Much of the start of the world's most famous sled dog race is covered in barren gravel, forcing Iditarod organizers to move the start farther north where there is snow and ice.
"If I have one more person say to me to move the Iditarod to Boston, I'm going to shake my head," said race director Mark Nordman.
The nearly 1,000-mile Iditarod Trail Sled Dog Race starts Saturday with a ceremonial run through Anchorage. But the official start two days later has been moved 225 miles north, over the Alaska Range, to Fairbanks to avoid the area that left many mushers bruised and bloodied last year. Iditarod officials said the conditions are worse this year.
The race's chief executive officer, Stan Hooley, called the conditions "pretty miserable." And last year was no picnic.
A rescue helicopter picked up one musher last year after making it through the treacherous Dalzell Gorge only to hit his head on a tree stump. Knocked unconscious for at least an hour, Scott Janssen got back on the trail after waking up. But shortly after, he broke his ankle while walking on ice trying to corral a loose dog.
"As an outdoorsman, to have to be rescued from the trail isn't a wonderful thing," Janssen said.
This year's race will feature 78 mushers, including six former champions and 20 rookies. The winner is expected in Nome in about 10 days.
Alaskans can thank the jet stream, which has been delivering warm air from the Pacific, said Dave Snider, a meteorologist with the National Weather Service in Anchorage.
It is "allowing a lot of cold air to flow out of the Arctic into the Midwest and the Eastern Seaboard, (but) we're locked into the warmer part of that pattern," he said.
Anchorage gets about 60 inches of snow in a normal year, but only about 20 inches have fallen this year.
The new route, which puts mushers on river ice for about 600 miles, could level the playing field.
"Nobody has a plan," said Nordman, the race director. "You're not going to be stopping and putting your snow hook into the same tree you had the last 20 years. It's a whole new ballgame."
Brent Sass of Eureka, Alaska, is running his third Iditarod, and is coming off a win in last month's 1,000-mile Yukon Quest International Sled Dog Race.

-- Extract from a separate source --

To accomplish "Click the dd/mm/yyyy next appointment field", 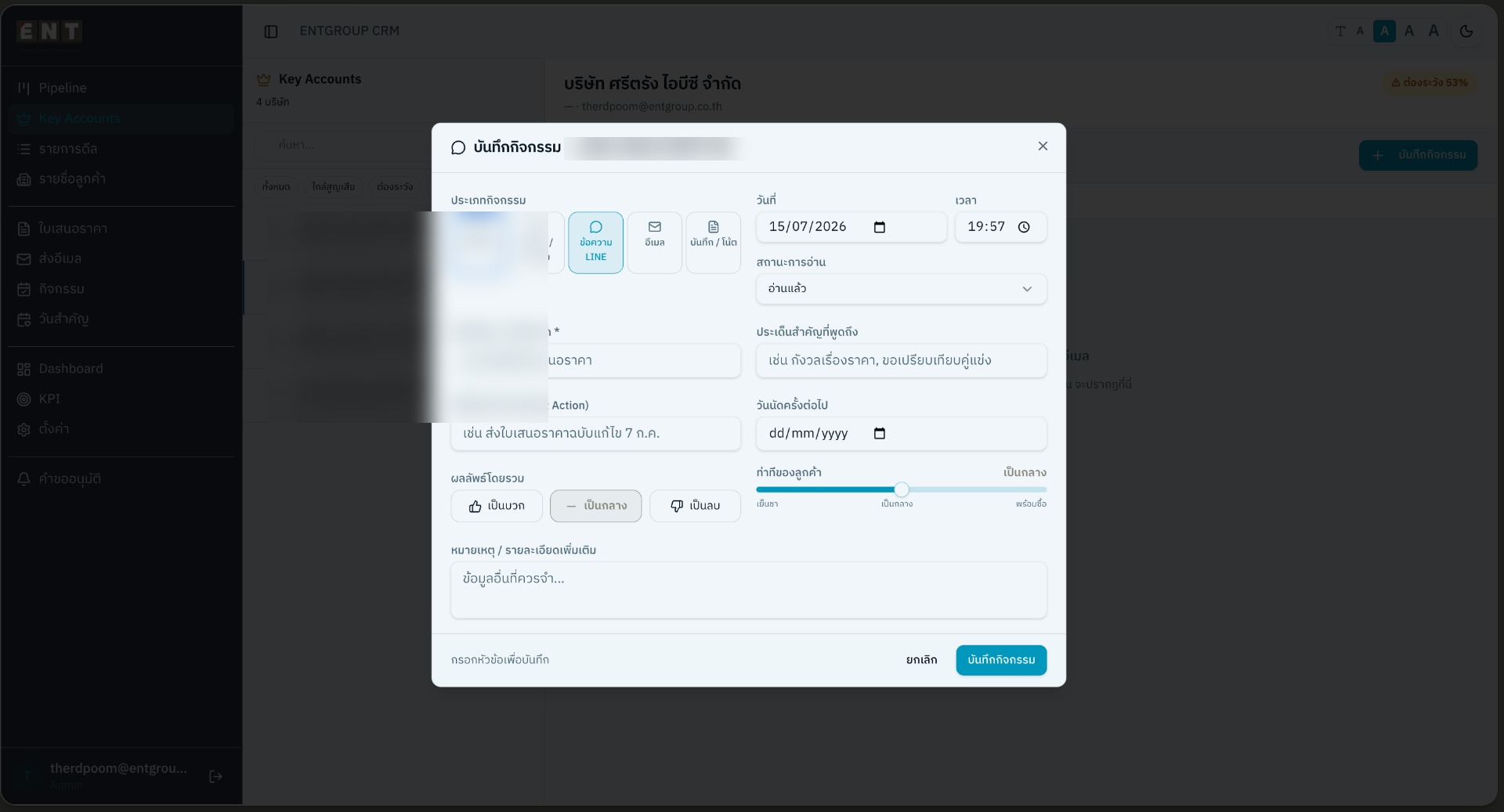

"It doesn't hurt a guy like me who has only run the race a couple of times," he said of the route change. "For the guys that have run the race 20 times, it's not just the normal routine, so it might throw them off a little bit."

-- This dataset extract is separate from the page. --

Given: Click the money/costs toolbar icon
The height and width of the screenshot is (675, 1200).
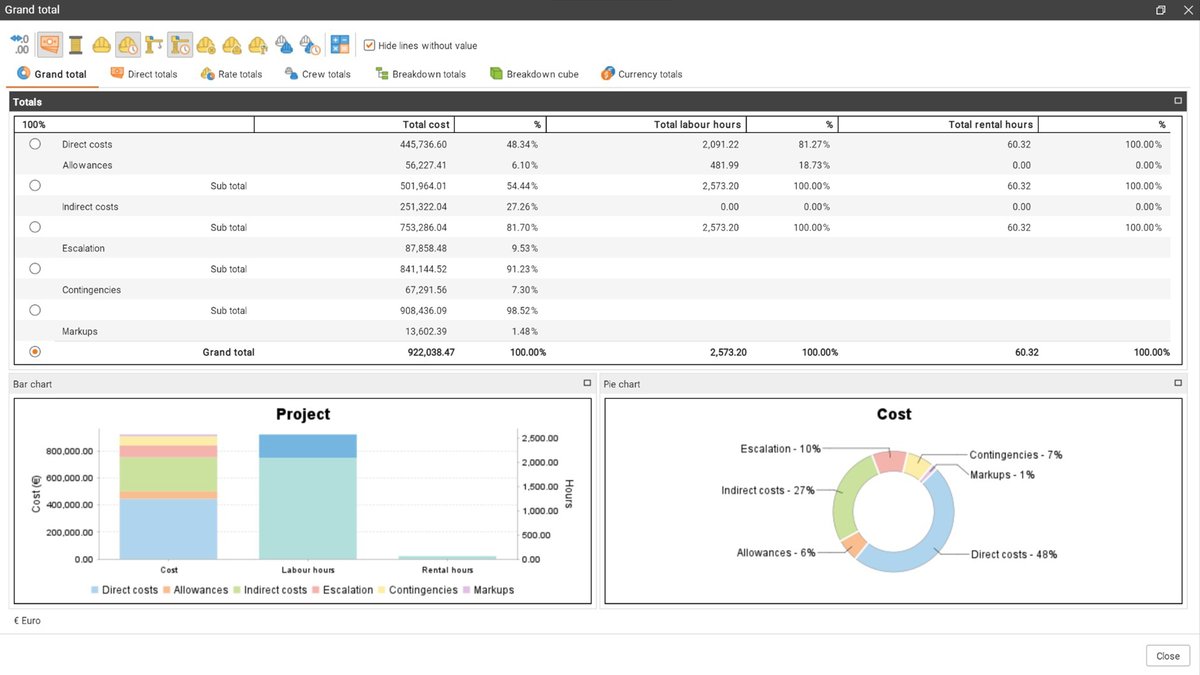Looking at the screenshot, I should pyautogui.click(x=48, y=44).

Among the veterans in this year's race is defending champion Dallas Seavey, and 2014's bizarre finish will be remembered as much as the poor trail conditions.
A sudden blizzard blew four-time champion and race leader Jeff King out of the race when he was about 25 miles from the finish line.
Aliy Zirkle, who was solidly in second place, waited out the storm at the last checkpoint, 22 miles from Nome. She got back on the trail when Seavey blew through the checkpoint, but lost the race by two minutes, 22 seconds. It was her third straight runner-up finish with no wins.
The route change eliminates the mountainous terrain and treacherous gorge, but it could present mushers with a whole new set of problems with a flat trail on unpredictable river ice. Plus, because it's an entirely new route, mushers say they can't rely much on information, even something as simple as the mileage between village checkpoints, provided by Iditarod officials.
By removing the Alaska Range, mushers may assume it will be a very fast race, Seavey said.
"Just because it's a flat trail does not mean your dogs can all of a sudden do 10 times what they've been able to do in the past," said Seavey, a two-time champion.
"In the end, this race will not be won on tricks or gimmicks. It will be won on good dogmanship," he said.